Until his premature death, Professor Bernard McElroy brought his extraordinary energy and enthusiasm to Shakespeare studies in the English department at Loyola University Chicago. His outstanding study Shakespeare's Mature Tragedies (Princeton University Press, 1971) established his reputation as an internationally recognized Shakespeare scholar.

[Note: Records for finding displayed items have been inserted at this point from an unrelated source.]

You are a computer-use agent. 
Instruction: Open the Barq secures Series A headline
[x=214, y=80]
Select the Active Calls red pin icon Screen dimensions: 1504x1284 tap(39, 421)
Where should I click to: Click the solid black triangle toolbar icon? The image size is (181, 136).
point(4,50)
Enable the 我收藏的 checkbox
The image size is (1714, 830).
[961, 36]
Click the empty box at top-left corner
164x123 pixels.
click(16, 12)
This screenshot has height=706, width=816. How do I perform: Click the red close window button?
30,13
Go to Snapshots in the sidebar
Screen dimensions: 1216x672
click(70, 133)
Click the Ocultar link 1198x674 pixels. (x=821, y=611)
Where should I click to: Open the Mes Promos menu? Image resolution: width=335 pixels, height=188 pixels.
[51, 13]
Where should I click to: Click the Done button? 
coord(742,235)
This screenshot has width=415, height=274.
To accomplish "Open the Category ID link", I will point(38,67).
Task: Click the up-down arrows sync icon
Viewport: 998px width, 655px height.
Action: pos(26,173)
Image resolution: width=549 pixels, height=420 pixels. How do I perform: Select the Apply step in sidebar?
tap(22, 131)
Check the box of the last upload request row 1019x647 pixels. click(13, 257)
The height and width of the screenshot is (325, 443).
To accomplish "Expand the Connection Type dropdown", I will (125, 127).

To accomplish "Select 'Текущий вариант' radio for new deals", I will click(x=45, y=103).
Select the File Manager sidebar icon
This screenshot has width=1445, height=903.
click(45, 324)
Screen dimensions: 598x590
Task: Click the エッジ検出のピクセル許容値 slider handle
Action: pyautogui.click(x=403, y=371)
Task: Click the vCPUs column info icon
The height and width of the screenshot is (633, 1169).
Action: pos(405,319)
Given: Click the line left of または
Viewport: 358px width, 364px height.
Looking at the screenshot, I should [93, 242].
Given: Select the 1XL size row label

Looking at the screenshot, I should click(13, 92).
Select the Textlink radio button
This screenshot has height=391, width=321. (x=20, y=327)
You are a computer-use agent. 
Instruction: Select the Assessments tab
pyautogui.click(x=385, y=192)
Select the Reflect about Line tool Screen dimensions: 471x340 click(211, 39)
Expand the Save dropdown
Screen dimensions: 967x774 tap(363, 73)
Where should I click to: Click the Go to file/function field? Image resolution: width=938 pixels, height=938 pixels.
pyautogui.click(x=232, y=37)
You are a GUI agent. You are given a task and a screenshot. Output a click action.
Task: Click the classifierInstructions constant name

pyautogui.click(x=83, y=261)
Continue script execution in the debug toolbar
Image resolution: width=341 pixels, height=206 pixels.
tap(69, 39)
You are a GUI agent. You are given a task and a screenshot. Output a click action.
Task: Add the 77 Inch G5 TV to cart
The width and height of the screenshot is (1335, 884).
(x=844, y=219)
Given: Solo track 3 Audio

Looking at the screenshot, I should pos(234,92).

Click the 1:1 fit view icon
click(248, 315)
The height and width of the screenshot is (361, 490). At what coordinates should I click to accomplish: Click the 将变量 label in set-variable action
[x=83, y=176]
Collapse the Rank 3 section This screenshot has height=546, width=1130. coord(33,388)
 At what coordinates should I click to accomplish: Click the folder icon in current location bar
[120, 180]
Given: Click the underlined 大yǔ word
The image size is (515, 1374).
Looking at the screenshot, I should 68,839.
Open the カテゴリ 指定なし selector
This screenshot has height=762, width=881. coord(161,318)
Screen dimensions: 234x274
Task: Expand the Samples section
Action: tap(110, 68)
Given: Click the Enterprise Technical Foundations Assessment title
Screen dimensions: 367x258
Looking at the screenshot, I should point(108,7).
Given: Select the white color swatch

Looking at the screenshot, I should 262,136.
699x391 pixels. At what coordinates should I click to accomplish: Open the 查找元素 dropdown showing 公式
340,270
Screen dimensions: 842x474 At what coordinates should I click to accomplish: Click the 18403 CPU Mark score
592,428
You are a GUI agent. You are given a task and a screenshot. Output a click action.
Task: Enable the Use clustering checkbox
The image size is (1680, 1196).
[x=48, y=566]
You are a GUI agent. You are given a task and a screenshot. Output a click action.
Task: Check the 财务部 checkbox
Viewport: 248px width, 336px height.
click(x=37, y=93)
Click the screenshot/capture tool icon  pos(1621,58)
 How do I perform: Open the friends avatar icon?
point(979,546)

Professor McElroy came to Loyola in 1970 when he was still working on his doctoral dissertation at Cornell University, a study which he completed the following year and then revised for publication. He subsequently shifted his focus to modern fiction and in 1989 published a book on the modern novel, Fictions of the Modern Grotesque (St. Martin's Press, 1989). Throughout his career, his scholarly work was recognized in the granting of prestigious research fellowships, notably one from the National Endowment for the Humanities (1974) and another from the Guggenheim Foundation (1979).
In addition to his teaching and scholarly writing, Professor McElroy was also active on the stage and devoted much of his energy to acting. He is particularly remembered for his roles in Shakespeare's Much Ado About Nothing, Lear and Macbeth.
THE McELROY MEMORIAL SHAKESPEARE CELEBRATION
After Dr. McElroy's death, a small fund was established to enable the department to mount an annual presentation that would draw together his scholarly interest in the Shakespearean canon and his passion for the stage. The department established the model for these events in 1992 by inviting distinguished scholar David Bevington to present a lecture that was then "illustrated" with crucial scenes directed by Steve Scott of the Goodman Theatre and acted by Chicago professionals Kevin Gudahl and Kate Goering.
Now "the McElroy," as it has come to be known, brings back annually the memory of Bernie McElroy to those who knew him and represents the best of his work in the Shakespeare theater for those who did not.